§ **Aim of the exercise**
Rewrite the listing below from its first line through the line containing "Action: (x=17, y=233)", changing "screenshot" to "capture" and leaving everything else unchanged.

§ **Data listing**
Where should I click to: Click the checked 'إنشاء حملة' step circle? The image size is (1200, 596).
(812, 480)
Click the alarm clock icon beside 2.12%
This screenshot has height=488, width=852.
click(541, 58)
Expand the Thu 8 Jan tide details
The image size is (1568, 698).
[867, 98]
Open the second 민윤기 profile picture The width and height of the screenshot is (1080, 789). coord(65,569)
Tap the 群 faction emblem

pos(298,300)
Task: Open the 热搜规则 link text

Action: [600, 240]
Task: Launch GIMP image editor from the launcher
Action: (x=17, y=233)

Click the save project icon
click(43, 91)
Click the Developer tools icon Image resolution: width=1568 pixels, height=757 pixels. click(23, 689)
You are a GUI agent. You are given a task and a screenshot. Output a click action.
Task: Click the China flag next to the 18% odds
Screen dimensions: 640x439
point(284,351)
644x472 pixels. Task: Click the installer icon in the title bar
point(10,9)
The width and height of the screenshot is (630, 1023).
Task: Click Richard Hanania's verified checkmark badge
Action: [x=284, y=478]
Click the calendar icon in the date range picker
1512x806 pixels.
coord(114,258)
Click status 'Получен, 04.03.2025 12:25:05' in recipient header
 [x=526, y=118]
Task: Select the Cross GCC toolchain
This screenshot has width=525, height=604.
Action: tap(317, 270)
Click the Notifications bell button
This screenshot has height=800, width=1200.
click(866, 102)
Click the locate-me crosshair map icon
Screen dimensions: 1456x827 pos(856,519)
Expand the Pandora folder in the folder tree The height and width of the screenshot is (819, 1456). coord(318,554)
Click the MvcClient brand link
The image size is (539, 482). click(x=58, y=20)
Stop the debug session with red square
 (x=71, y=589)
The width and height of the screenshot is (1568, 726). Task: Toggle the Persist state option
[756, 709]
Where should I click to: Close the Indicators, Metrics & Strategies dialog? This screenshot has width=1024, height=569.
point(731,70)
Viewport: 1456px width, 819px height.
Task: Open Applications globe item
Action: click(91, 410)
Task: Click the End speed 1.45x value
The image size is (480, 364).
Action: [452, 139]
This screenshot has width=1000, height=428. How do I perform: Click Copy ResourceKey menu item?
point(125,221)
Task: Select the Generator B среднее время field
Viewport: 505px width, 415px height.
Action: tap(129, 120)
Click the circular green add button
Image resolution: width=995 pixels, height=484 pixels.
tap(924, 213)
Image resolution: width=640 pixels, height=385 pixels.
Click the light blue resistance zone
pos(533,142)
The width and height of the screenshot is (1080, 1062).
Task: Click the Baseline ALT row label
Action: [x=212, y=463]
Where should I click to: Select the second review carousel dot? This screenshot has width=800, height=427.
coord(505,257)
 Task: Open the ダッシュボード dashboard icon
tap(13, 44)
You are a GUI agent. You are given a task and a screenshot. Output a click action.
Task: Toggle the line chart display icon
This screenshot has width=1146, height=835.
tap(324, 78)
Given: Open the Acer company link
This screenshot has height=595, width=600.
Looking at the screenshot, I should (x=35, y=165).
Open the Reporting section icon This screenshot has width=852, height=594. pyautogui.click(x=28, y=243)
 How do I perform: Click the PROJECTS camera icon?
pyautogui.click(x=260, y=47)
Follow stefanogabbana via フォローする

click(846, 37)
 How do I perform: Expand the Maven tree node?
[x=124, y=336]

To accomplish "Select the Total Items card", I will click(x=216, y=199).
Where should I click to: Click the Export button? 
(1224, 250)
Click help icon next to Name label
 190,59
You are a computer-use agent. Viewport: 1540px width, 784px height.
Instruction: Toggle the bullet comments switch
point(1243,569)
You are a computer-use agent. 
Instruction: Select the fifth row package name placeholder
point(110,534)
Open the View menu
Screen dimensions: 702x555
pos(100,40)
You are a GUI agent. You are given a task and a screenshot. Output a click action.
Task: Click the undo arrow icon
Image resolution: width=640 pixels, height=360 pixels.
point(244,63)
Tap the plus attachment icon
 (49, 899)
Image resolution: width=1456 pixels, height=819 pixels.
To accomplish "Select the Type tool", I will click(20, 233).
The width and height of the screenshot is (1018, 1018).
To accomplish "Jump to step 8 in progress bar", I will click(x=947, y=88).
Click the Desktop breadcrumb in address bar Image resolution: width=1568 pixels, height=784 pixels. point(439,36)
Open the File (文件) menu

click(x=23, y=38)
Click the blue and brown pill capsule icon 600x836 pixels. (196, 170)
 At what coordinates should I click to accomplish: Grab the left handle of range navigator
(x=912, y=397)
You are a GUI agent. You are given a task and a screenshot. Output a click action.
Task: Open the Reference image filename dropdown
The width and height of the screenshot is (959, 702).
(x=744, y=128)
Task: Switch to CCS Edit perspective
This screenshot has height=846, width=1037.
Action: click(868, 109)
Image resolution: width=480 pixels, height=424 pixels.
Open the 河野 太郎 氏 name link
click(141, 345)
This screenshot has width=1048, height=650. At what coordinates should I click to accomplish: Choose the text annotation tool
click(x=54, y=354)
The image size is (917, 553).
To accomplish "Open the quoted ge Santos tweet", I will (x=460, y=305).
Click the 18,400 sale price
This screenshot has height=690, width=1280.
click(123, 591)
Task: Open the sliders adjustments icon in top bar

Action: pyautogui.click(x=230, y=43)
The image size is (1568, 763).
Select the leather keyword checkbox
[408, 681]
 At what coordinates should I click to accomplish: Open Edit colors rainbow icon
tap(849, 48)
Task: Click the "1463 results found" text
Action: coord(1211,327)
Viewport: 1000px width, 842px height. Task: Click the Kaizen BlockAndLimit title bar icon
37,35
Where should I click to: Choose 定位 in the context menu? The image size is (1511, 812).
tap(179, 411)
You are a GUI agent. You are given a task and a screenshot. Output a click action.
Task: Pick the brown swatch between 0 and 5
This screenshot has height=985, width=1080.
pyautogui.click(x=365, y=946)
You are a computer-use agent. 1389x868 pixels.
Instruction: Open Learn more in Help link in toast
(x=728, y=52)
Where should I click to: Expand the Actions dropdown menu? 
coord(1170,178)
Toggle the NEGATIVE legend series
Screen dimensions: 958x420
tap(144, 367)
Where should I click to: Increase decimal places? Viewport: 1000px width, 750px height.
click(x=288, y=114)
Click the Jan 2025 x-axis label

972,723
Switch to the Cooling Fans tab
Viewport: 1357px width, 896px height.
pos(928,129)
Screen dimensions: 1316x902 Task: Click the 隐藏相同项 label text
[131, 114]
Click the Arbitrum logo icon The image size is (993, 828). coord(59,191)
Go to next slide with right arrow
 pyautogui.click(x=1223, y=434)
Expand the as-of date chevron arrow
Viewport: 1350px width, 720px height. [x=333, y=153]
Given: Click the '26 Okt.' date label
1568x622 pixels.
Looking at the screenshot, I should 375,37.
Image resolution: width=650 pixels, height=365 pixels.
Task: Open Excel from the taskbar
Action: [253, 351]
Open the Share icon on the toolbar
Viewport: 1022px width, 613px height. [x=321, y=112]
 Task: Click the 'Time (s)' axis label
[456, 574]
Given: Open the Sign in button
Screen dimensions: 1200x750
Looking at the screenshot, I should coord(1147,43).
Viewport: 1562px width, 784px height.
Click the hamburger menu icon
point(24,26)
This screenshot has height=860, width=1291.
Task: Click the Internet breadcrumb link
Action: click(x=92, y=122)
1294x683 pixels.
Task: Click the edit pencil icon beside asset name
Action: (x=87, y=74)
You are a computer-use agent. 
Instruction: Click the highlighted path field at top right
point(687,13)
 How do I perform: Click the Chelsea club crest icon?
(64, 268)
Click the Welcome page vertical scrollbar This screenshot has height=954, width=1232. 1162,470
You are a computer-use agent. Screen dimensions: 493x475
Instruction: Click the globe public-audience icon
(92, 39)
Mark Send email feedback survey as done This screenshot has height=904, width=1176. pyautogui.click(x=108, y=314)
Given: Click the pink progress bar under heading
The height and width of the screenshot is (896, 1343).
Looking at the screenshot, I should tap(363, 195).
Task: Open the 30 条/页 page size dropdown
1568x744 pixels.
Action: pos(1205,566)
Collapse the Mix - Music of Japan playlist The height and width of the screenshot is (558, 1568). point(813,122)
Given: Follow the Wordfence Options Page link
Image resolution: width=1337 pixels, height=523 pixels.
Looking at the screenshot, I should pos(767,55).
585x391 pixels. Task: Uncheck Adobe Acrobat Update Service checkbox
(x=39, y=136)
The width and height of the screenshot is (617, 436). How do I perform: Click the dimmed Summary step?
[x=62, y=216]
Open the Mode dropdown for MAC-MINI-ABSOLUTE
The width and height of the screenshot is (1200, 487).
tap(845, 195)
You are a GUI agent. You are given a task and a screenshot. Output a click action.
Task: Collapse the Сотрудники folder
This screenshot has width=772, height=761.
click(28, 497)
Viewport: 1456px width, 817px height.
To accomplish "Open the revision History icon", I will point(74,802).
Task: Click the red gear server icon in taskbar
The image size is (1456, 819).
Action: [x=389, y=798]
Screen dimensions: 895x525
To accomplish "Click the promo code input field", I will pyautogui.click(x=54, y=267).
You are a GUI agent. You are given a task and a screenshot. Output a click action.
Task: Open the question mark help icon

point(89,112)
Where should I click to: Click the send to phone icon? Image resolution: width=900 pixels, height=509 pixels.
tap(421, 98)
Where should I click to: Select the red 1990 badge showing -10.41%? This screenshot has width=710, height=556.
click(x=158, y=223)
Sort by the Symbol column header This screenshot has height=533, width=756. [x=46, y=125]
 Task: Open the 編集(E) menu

§ **Finished exercise**
Where should I click to: Click the checked 'إنشاء حملة' step circle? The image size is (1200, 596).
(812, 480)
Click the alarm clock icon beside 2.12%
This capture has height=488, width=852.
click(541, 58)
Expand the Thu 8 Jan tide details
The image size is (1568, 698).
[867, 98]
Open the second 민윤기 profile picture The width and height of the capture is (1080, 789). coord(65,569)
Tap the 群 faction emblem

pos(298,300)
Task: Open the 热搜规则 link text

Action: [600, 240]
Task: Launch GIMP image editor from the launcher
Action: (x=17, y=233)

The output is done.